- _Material shown_:
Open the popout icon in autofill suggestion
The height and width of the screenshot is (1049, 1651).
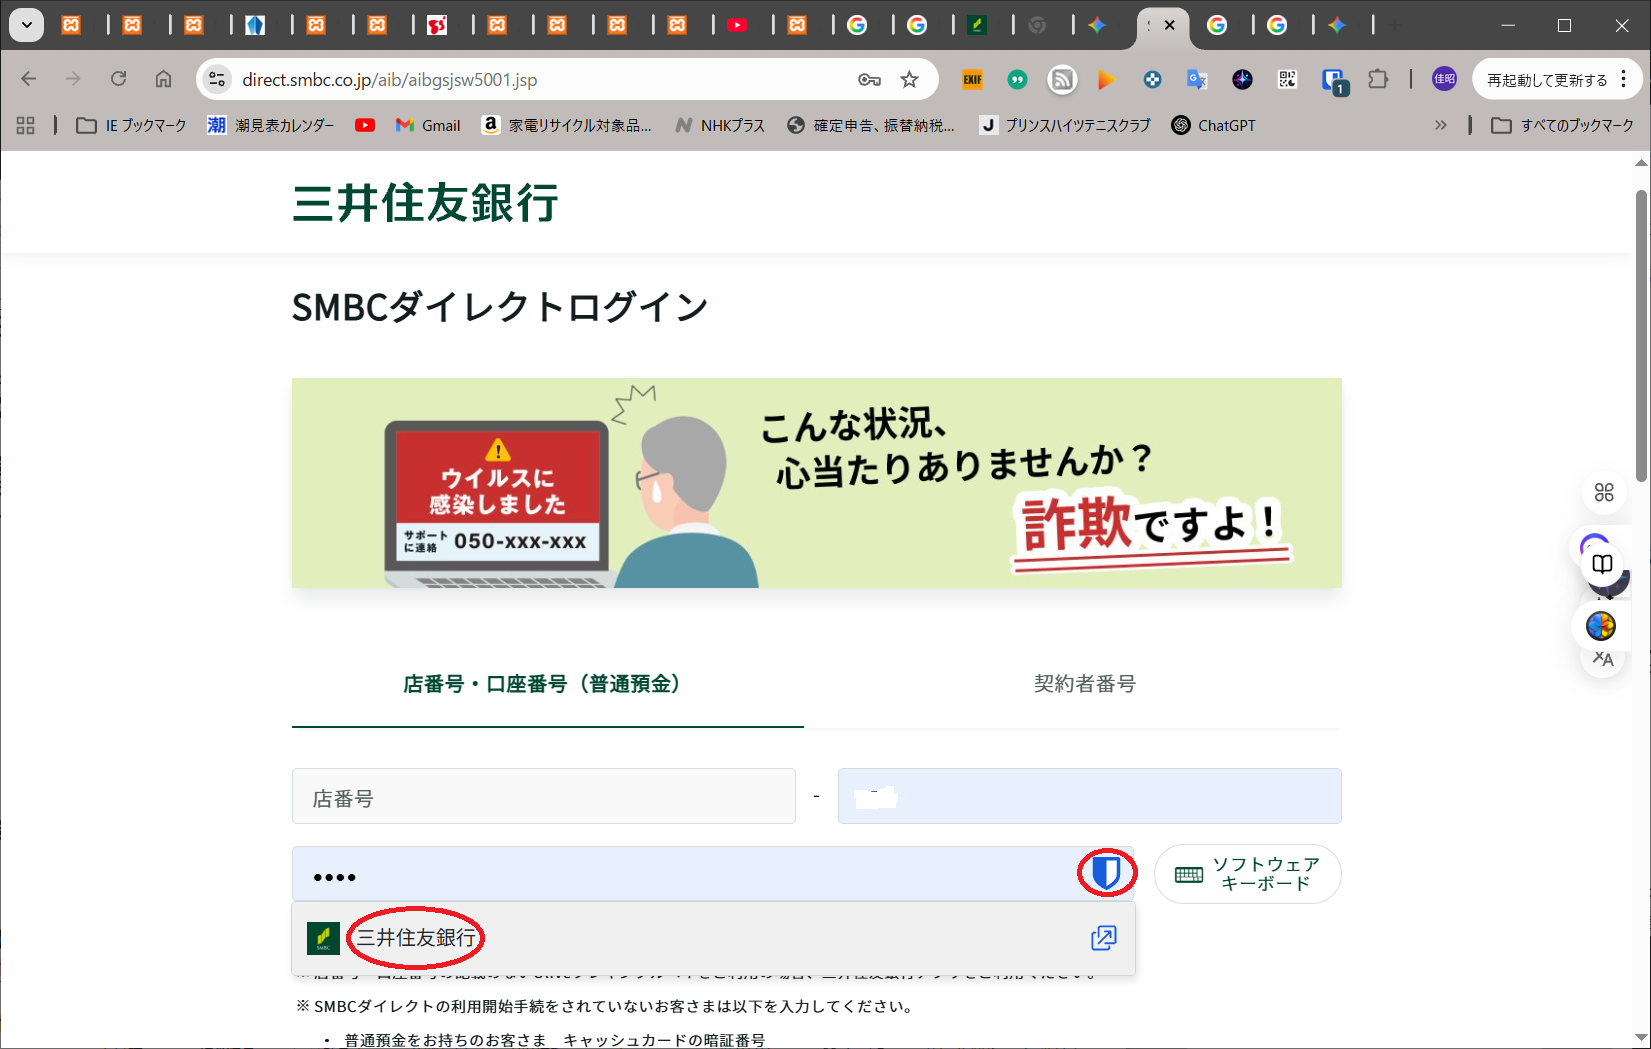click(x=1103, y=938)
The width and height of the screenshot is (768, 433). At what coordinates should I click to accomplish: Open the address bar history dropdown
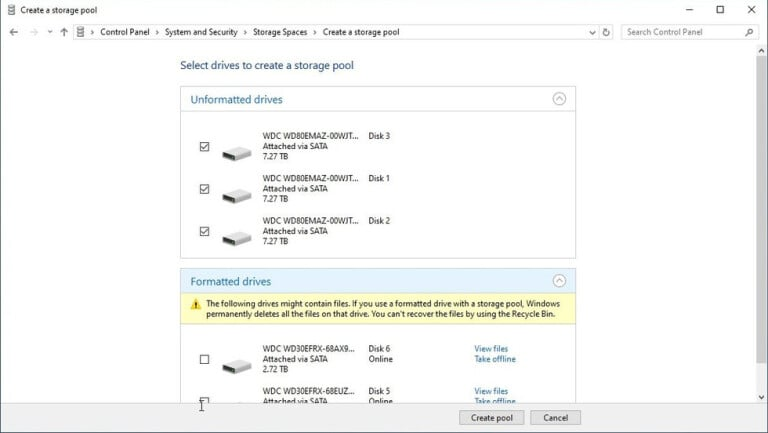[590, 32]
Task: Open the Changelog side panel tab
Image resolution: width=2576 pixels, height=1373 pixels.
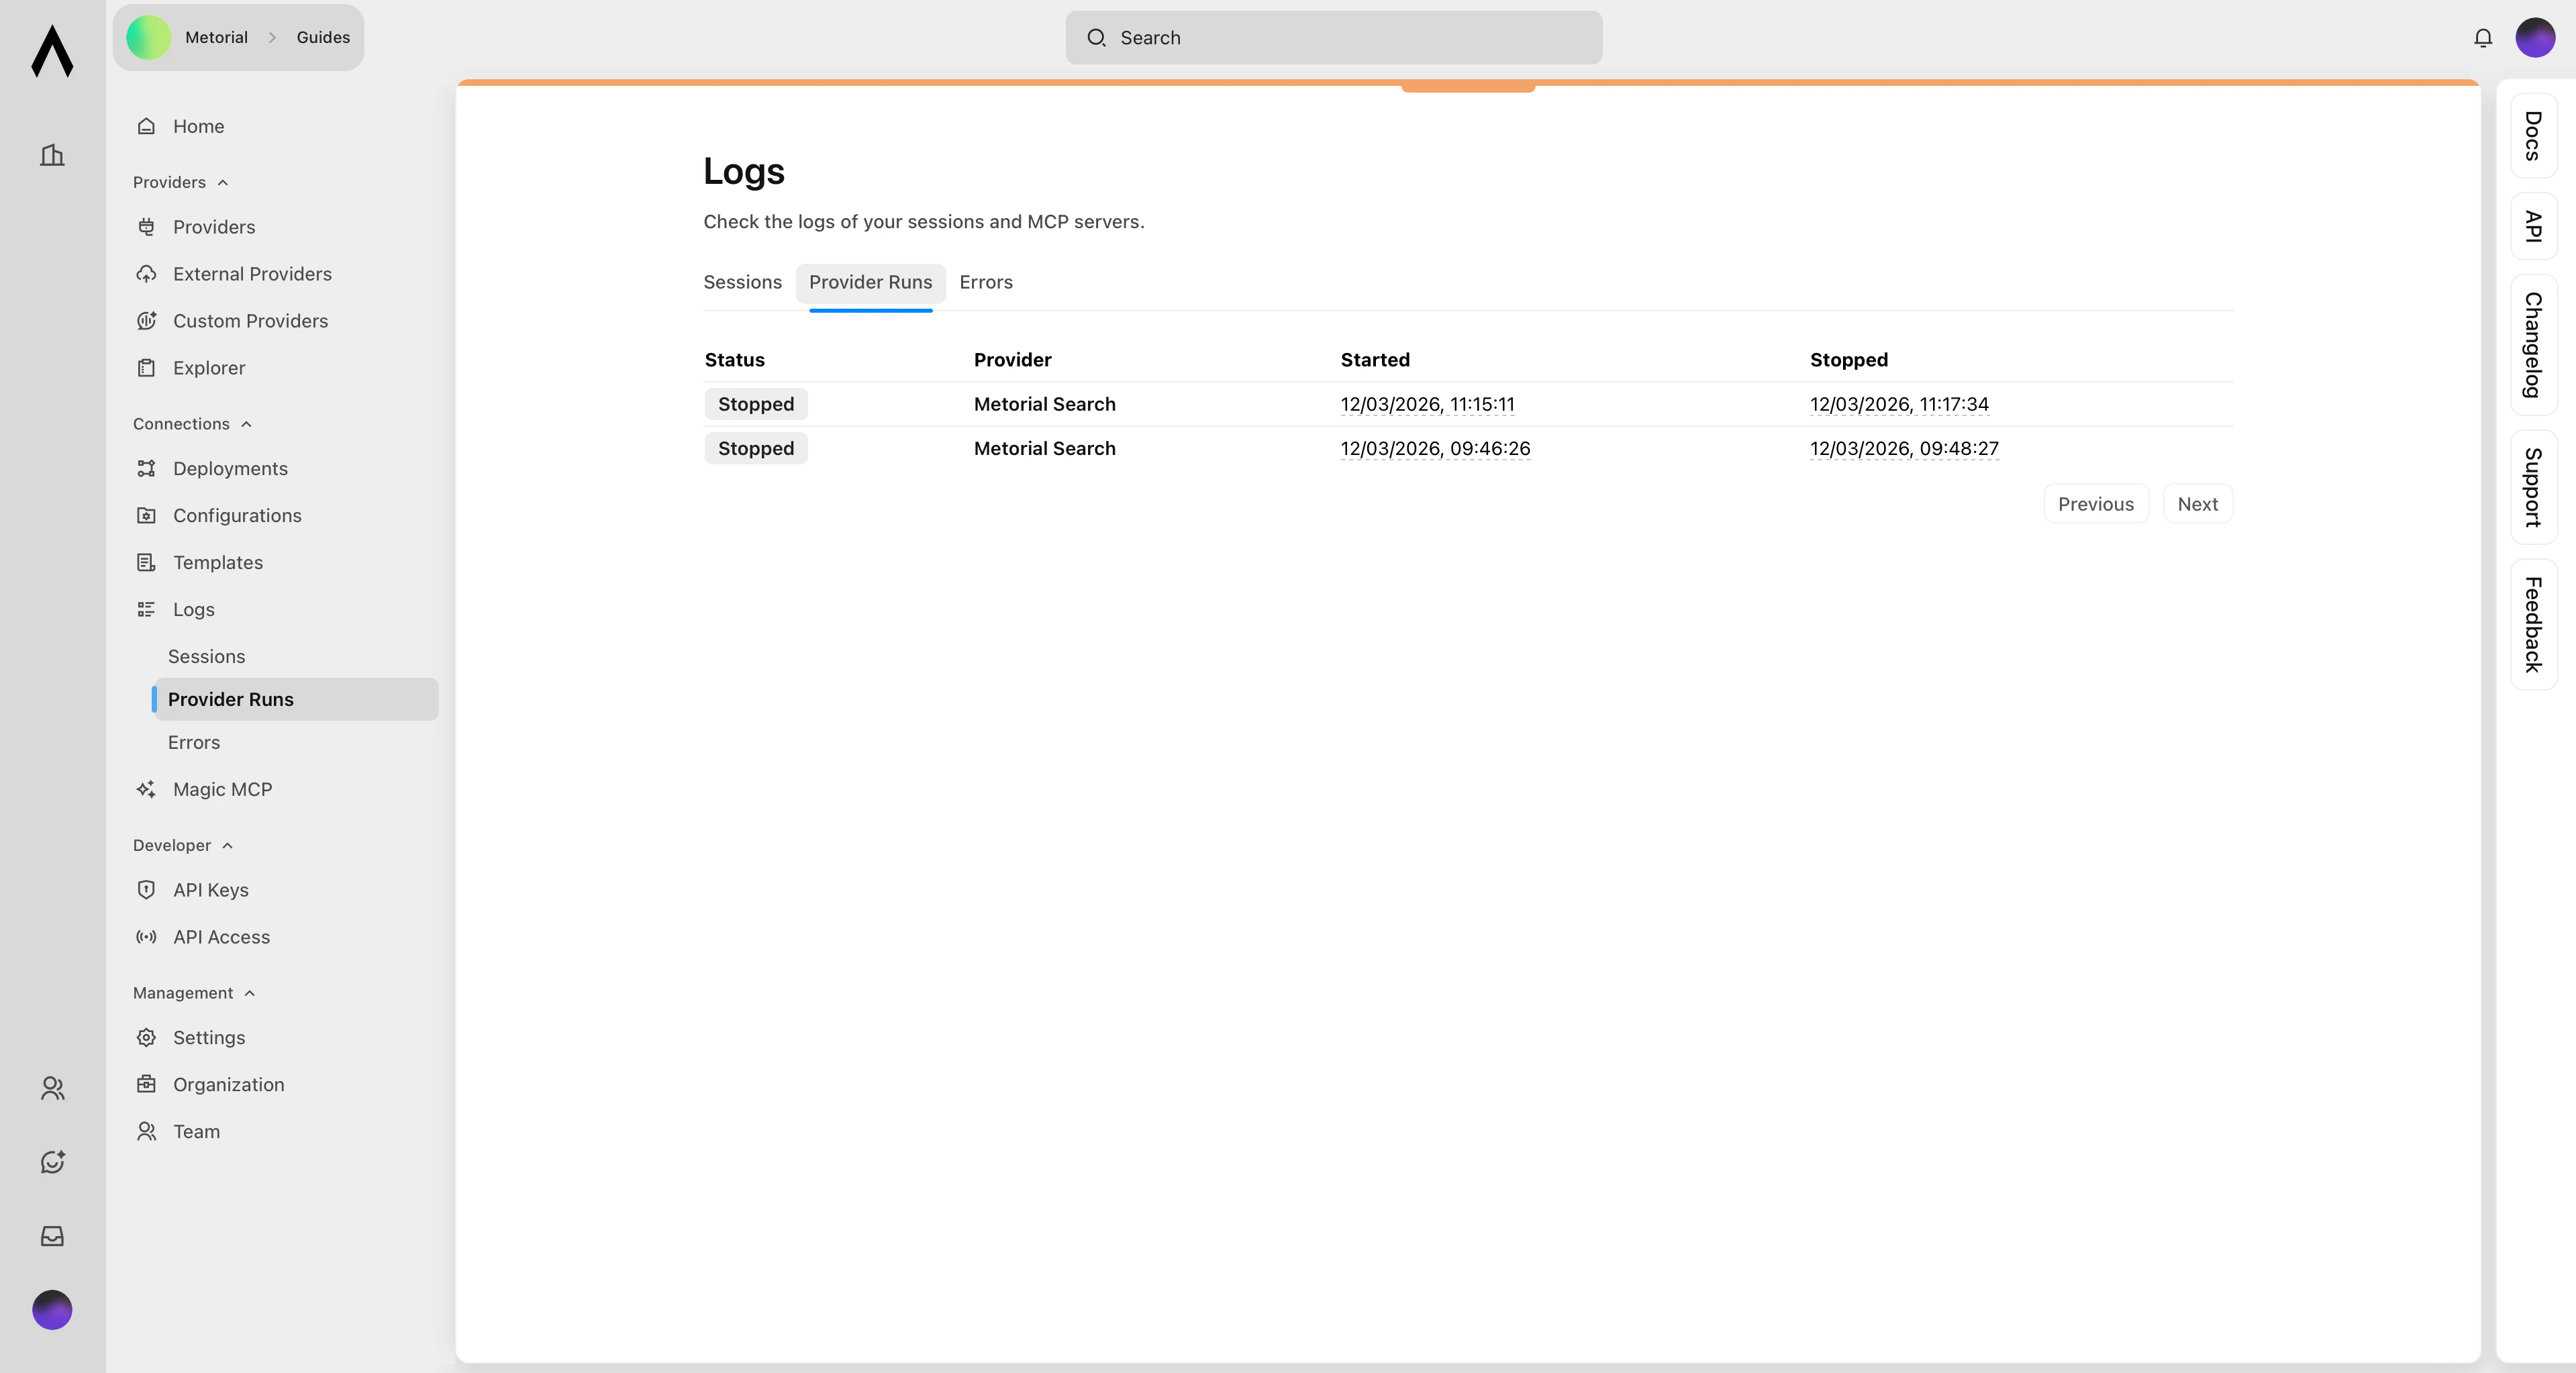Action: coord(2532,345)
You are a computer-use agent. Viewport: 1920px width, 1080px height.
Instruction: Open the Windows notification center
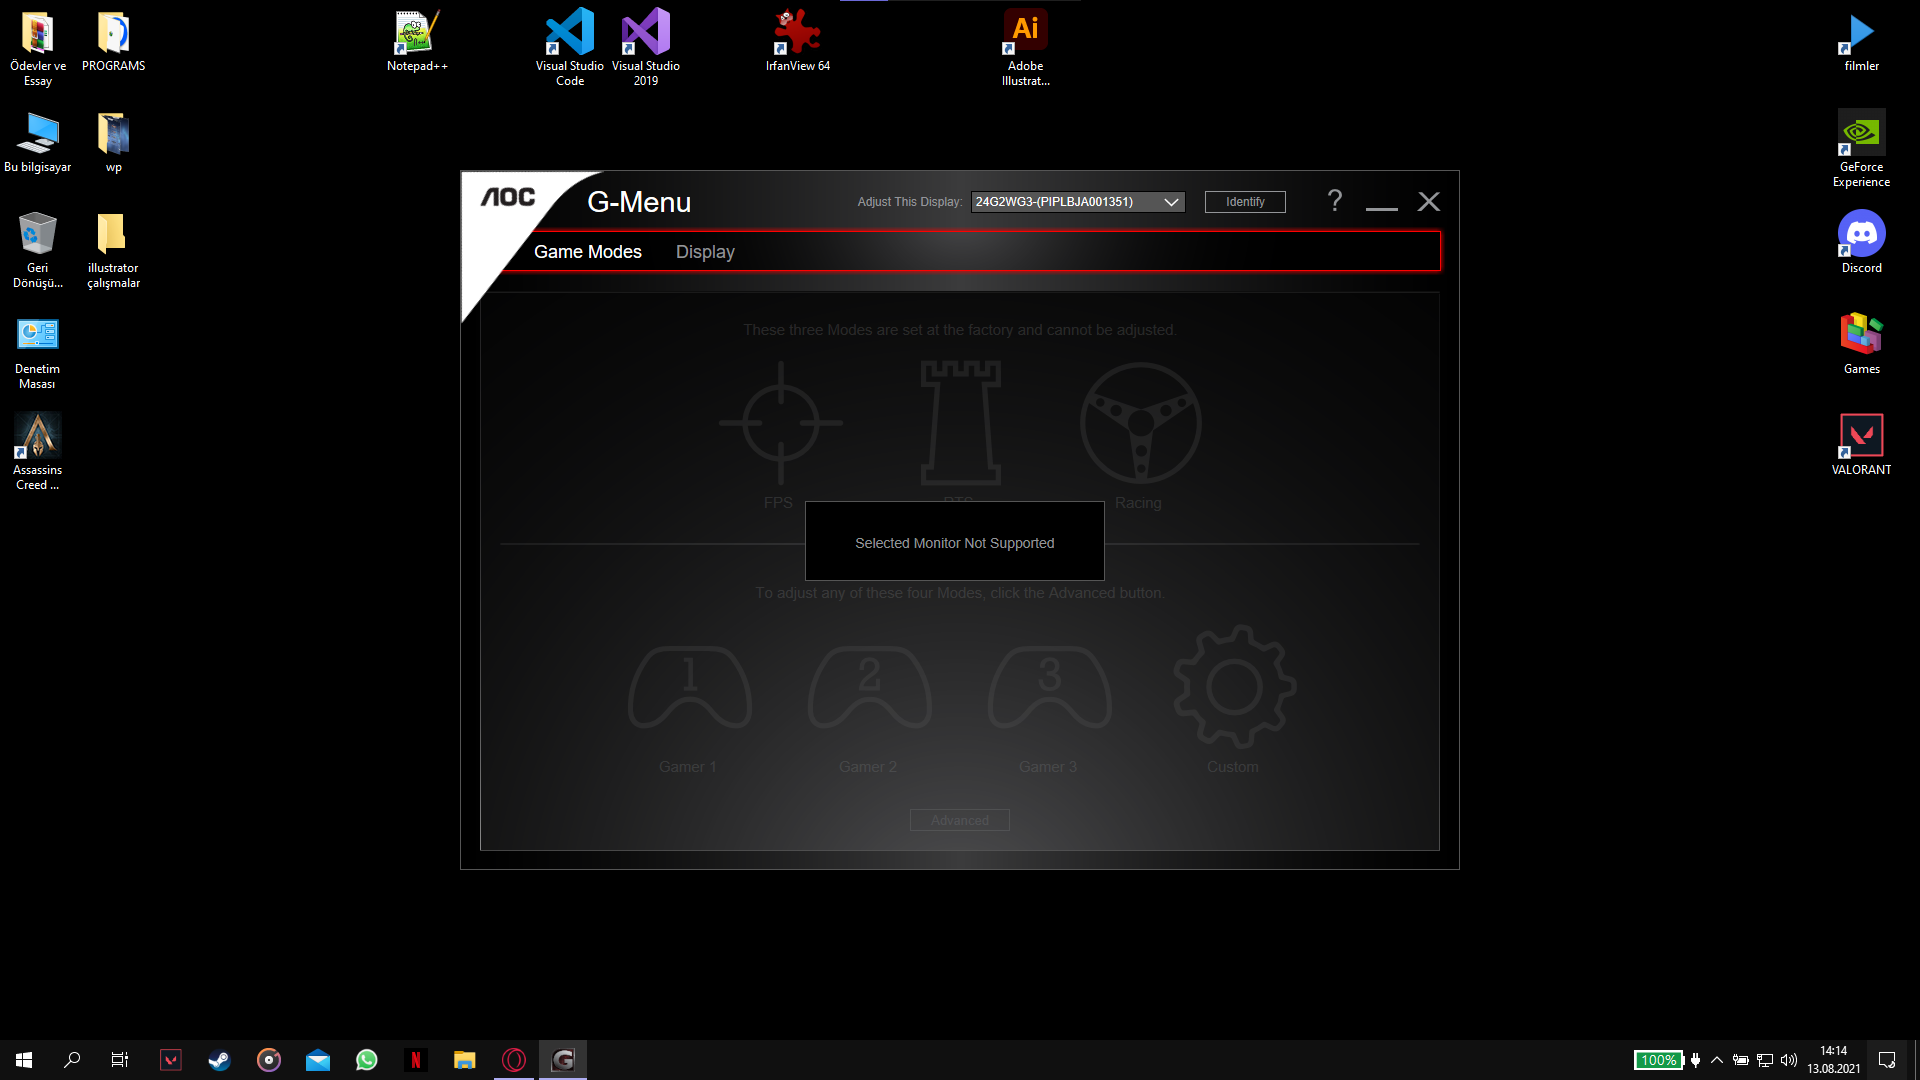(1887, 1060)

- _What is being asked_: Convert the items above into a JSON list of strings, one string per line, omitting blank lines and leaving out the pictures.

- _Finished task_:
[
  "Open the popout icon in autofill suggestion",
  "The height and width of the screenshot is (1049, 1651).",
  "click(x=1103, y=938)",
  "The width and height of the screenshot is (768, 433). At what coordinates should I click to accomplish: Open the address bar history dropdown",
  "[590, 32]",
  "Task: Open the Changelog side panel tab",
  "Image resolution: width=2576 pixels, height=1373 pixels.",
  "Action: coord(2532,345)",
  "You are a computer-use agent. Viewport: 1920px width, 1080px height.",
  "Instruction: Open the Windows notification center",
  "(1887, 1060)"
]